My interpretation of http://tools.ietf.org/html/draft-ietf-dart-dscp-rtp-10 section 3.2’s “ When DiffServ is used, the edge or boundary nodes of a network are responsible for ensuring that all traffic entering that network conforms to that network's policies for DSCP and PHB usage, and such nodes may change DSCP markings on traffic to achieve that result.” is anything goes including remapping to all zeros aka squashing. http://tools.ietf.org/html/rfc2474 talks about a MUST to put CS 6 and 7 into a higher priority class than CS0, but I really doubt that any ISP will allow me to label all my traffic CS7 an will treat it accordingly, so remapping to zero is okay if not by standard then by cause of reality ;). 




> 
> 4) My patch set to the wifi code for diffserv support disables the VO
> queue almost entirely in favor of punting things to the VI queue
> (which can aggregate), but I'm not sure if I handled AFxx
> appropriately.
> 
> 5) So far as I know, no browser implements any of this stuff yet.

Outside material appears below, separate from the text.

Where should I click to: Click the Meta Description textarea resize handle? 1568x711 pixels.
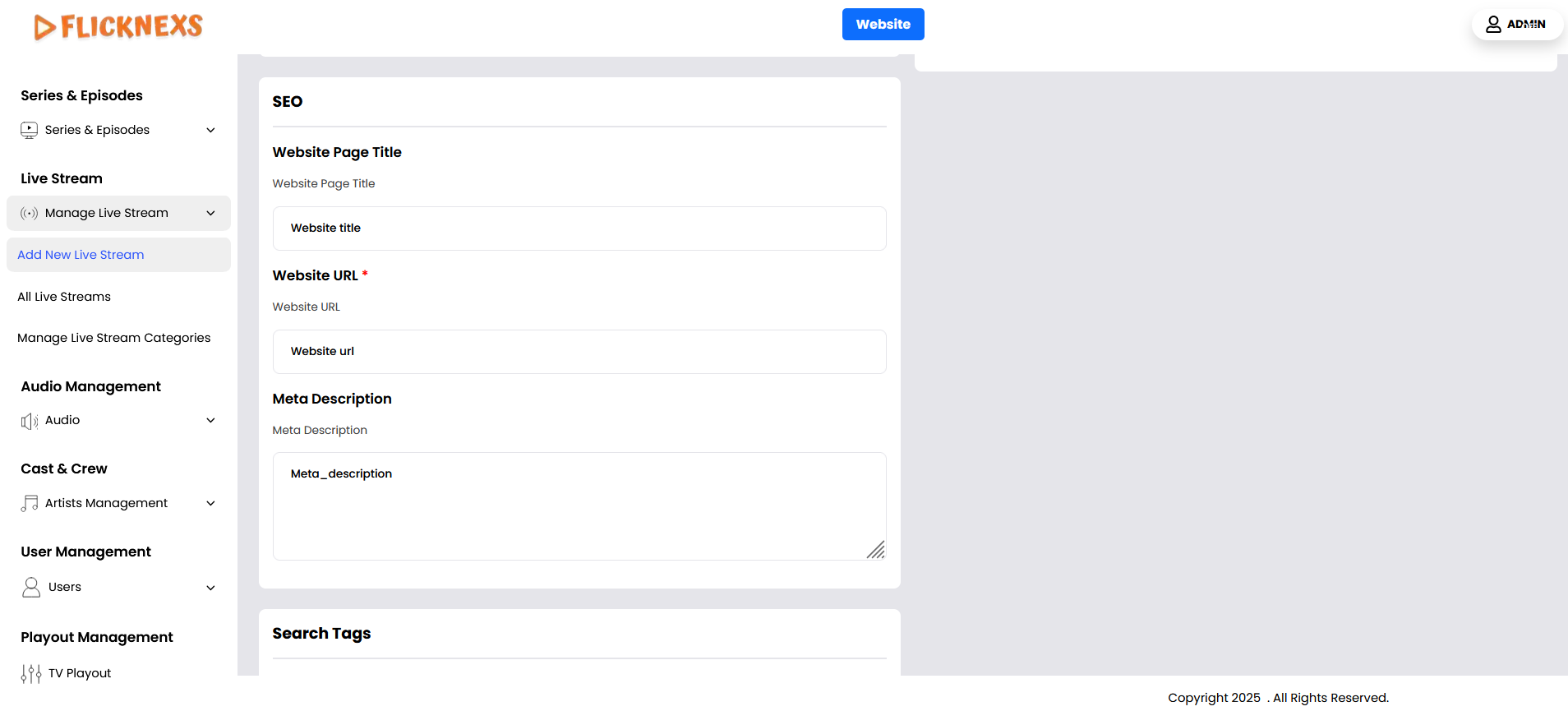877,551
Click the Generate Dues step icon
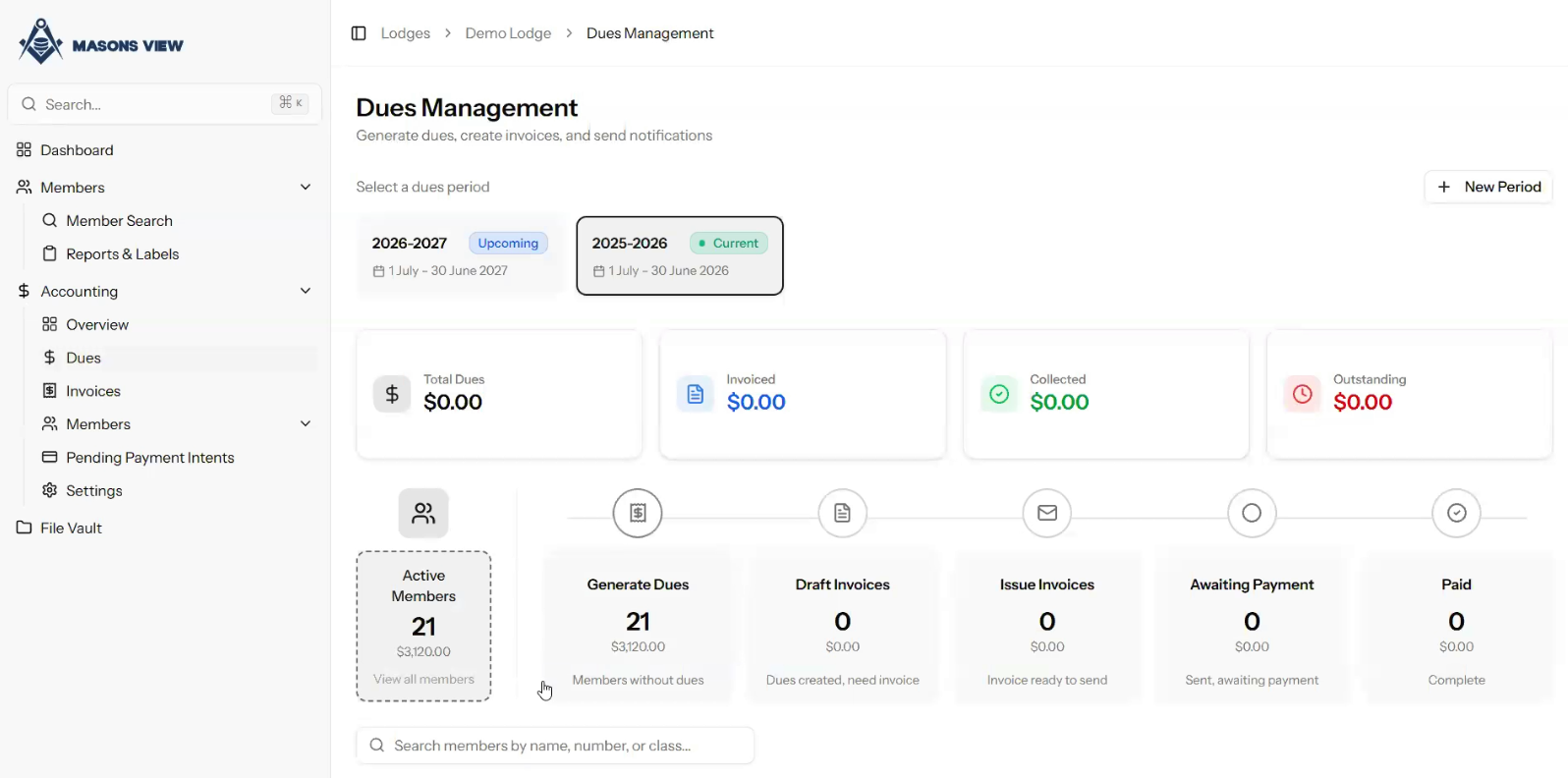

So
> far as I know nobody actually deployed a router that tries to do smart
> things with this stuff yet.

	I would love to know whether the proposed markings actually survive a trip through the open internet at all. I would like to argue that until that actually happens this a nicely academic discussion (cerowrt does a fine job already with its nice fq_codel hierarchy, and if all the new fancy stuff will be wiped directly by my ISP I am not sure that implementing the proposal in sam is going to change anything, especially nothing that can be measured. As they say, “measurement data or it did not happen” ;) )

> 
> 6) I really wish there were more codepoints for background traffic than cs1.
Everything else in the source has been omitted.